Hier liegen mächtige, schichtgebundene Sulfide: Zinkblende, Bleiglanz, Kupferkiese, vergesellschaftet mit Baryt. Abgelagert wurden sie einst nahe heißer Quellen am Meeresgrund, später gefaltet und bewahrt. Seit dem 10. Jahrhundert gruben Menschen, prägten Goslar und Europa. Heute erklären Museen Bänderungen, Erzgänge, Metamorphose und Gewinnung, während kaltes Grubenklima und der metallische Geruch noch immer an die geologische Geburt erinnern, die alles möglich machte.
Teiche sammelten Regen, Gräben leiteten Gefälle, und große Wasserräder trieben Pumpen tief unter Tage. Dieses Netz speicherte Energie lange vor der Elektrizität, nutzte Gelände, Geologie und Schwerkraft genial. Wer Dämme, Überläufe und hölzerne Rinnen studiert, erkennt eine Landschaftsmaschine, die die Erde selbst als Batterie verstand. Heute führen Rundwege daran entlang, und jeder leise Übertritt zeigt, wie Technik und Relief ineinandergreifen.

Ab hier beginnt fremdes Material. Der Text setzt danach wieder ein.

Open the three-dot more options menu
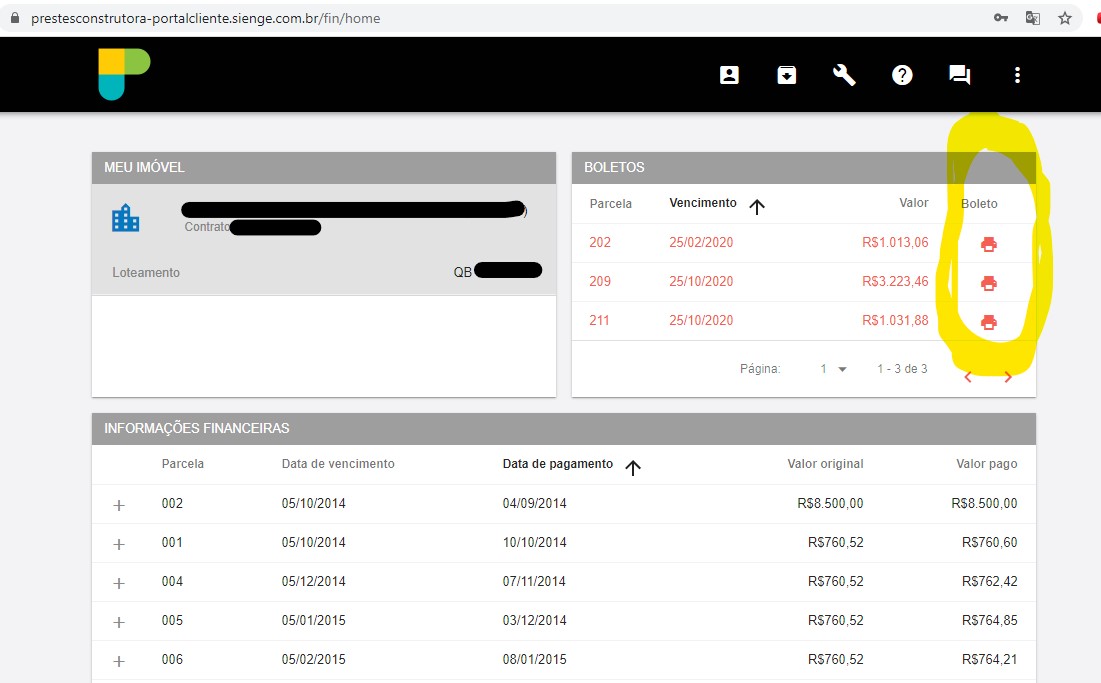1101x683 pixels. point(1017,75)
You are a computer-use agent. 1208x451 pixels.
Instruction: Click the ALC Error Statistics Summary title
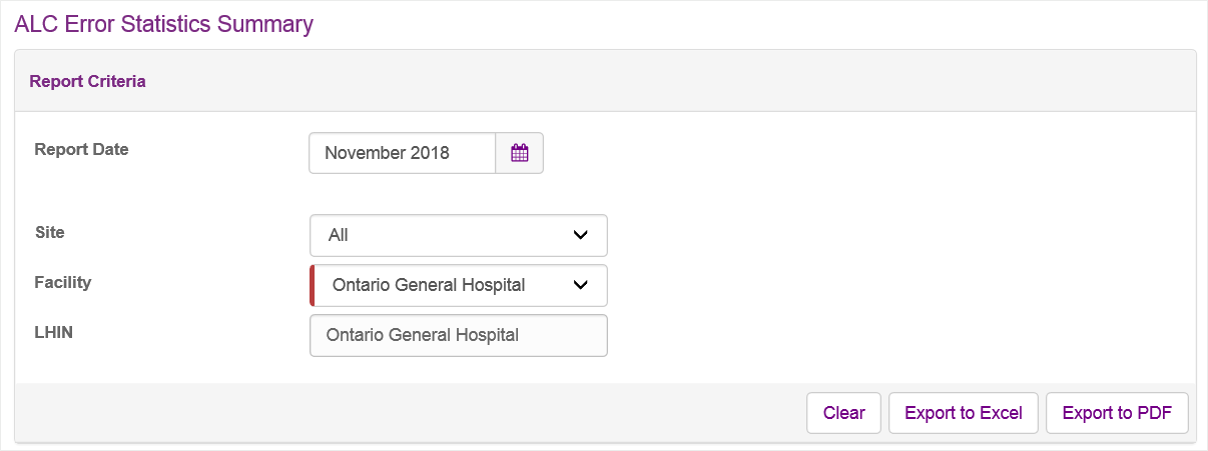click(164, 24)
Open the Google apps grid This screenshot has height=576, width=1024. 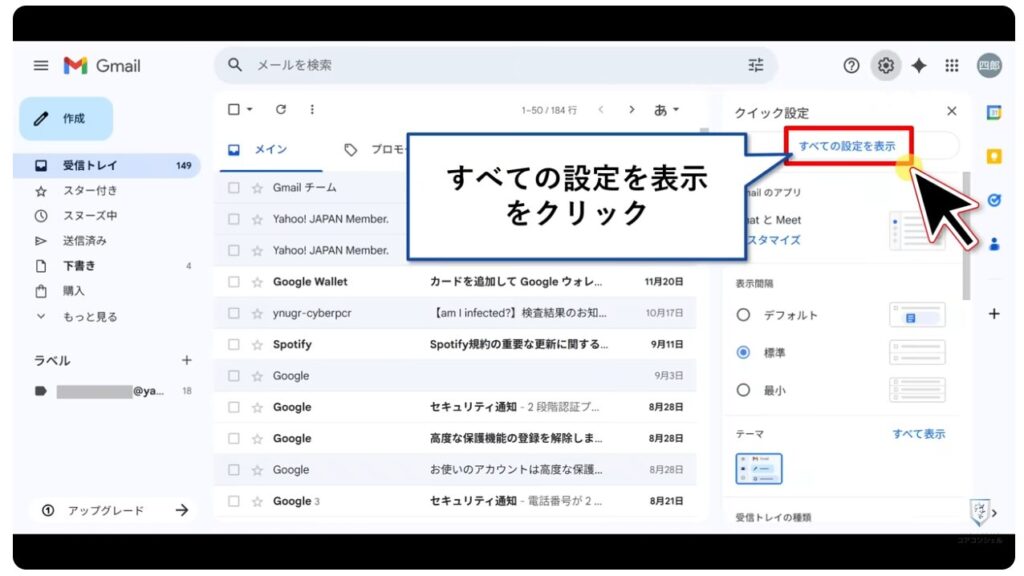952,65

Im Schein der Grubenlampe glitzern Bänder aus Pyrit, Sphalerit und Galenit wie festgefrorene Flüsse. Scherbige Brüche, metallische Streifen und schalige Verwitterung verraten Zusammensetzung und Geschichte. Ein Handstück erzählt von heißem Wasser, Metallen in Lösung und dem plötzlichen Ausfall im kalten Sediment. Wer hinsehen lernt, liest Wirtschaftsgeschichte im Korn, versteht Städtebau im Glanz und entdeckt Staunen, wo andere nur dunklen Stein sehen.